André Major et Pierre Vadeboncoeur, Boréal, Montréal, 2016, 208 pages

1 commentaire
  • Michel Virard - Inscrit 6 février 2016 11 h 29

    Le poids du conditionnement religieux

    Peut-être l'aspect le plus terrible du conditionnement religieux dès l'enfance est cette difficulté, voir l'incapacité, à définir le sens de sa vie depuis "l'intérieur". Le catholicisme, comme le judaïsme et l'islam dix fois plus encore, construisent des «moi» qui sont toujours construits de «l'extérieur», c'est à dire par l'imposition sans explication rationnelle de normes externes à l'individu.

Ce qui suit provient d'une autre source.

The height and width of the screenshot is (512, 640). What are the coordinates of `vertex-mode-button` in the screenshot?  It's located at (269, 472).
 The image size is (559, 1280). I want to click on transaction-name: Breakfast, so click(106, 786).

Quand finalement les fables religieuses finissent par s'écrouler sous le poids de leurs incohérences, la raison a un mal fou à reconstruire un sens: les outils et les entraînements nécessaires à la construction de cette valeur centrale de l'autonomie lui font défaut, oubliés, lors des années formatives, dans le fatras des prières, des génuflexions, des contritions, des confessions, des retraites fermées, de cette implacable centralité du divin à chaque instant.

    Remplacer sa foi religieuse par un investissement politique, comme Major le fait, est changer un dogme pour un autre et cela n'est jamais une solution: là encore, on retrouve le refus de l'autonomie. On dirait que la lumière des Lumières est toujours trop aveuglante. Pierre Vadeboncoeur, de son coté, ne se débarrassera jamais de sa conviction qu'il y a quelque chose «la-haut» et que l'incroyance n'est pas bonne pour la santé.

    Pourtant, des intellectuels qui ont trouvé le sens de leur vie sans l'aide du surnaturel et qui s'en portent très bien, merci, ça existe, même au Québec. Allez voir du coté de «Heureux sans Dieu», une compilation de déclarations d'athée absolument sans complexe (réalisée par Daniel Baril).